Do you guys watch Keeping Up with The Duggars? It’s really called 19 Kids and Counting, but we may as well call it The Relentless Vagina, because that vagina is like John Giambi: 43 years old, used up and should have retired a while ago. And no, I do not know who John Giambi is – I just googled “athletes who should retire.”
Hello, and welcome to the first post of 2015. I promise there will be no more mention of vaginas from here on. Today’s post is about my stint in
rehab Bible Camp! At the ripe age of 10, my parents decided to enroll me in Vacation Bible School. At this point, my knowledge of The Good Book was all acquired from a TV show called VeggieTales. The show follows a band of singing vegetables as they tell stories and and sing songs about the Bible and arbitrary things like not being able to find your hairbrush(my favorite song sung by Larry…I could relate most to Larry the Cucumber because he was silly, energetic, and shaped like a cucumber.

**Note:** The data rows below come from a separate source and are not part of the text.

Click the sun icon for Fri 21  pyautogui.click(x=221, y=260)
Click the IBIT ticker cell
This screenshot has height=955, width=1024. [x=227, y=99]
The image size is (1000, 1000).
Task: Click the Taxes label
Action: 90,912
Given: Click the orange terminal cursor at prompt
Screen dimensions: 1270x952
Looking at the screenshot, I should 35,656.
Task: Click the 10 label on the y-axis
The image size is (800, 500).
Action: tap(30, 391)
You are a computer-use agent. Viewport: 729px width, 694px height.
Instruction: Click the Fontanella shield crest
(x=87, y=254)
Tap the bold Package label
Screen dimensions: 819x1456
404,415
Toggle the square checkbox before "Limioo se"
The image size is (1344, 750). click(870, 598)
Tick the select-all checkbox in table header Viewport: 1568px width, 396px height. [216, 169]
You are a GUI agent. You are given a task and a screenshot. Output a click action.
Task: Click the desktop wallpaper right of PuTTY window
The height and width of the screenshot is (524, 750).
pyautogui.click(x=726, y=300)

Jokes aside, my first experience as a Bible Camper I enjoyed wholeheartedly. It was just like any other summer camp, consisting of days spent playing games, singing songs, and arts and crafts. The only difference was that at Bible camp said activities had a Biblical reference or theme attached to them. I made new friends or “disciples” as I referred to them and learned some neat things about the man upstairs along the way. Clearly I did not take the 10 Commandments seriously because I continued to lie compulsively even during Bible camp. I went to Bible Camp for a couple summers.
I decided to take my talents to the big leagues: a Bible camp for the elite called AWANA. AWANA which stands for Approved Workmen Are Not Ashamed is a evangelical nonprofit organization whose mission is to help “churches and parents worldwide raise children and youth to know, love and serve Christ” (Wikipedia). This was essentially a Bible Boot Camp. It took place after school for a couple hours. “AWANA” know how many days I lasted? One. I spent the entire first day struggling to pass the first level which was to memorize a single Bible scripture. I could barely read and this chick wants me to memorize a Bible scripture word for word? It was at least ten lines long and contained a lot of archaic words like and a hast, hath and unto, and whenever I messed up the woman quizzing me made me start from the beginning. This went on for two hours until I was forced to sit through an awards ceremony for the amazingly gifted kids who had advanced to a higher level. I felt like SUCH a failure. “I’m never going back to AWANA, NEVER!!” is what I wish I had yelled, Billy Madison style, when the ceremony ended.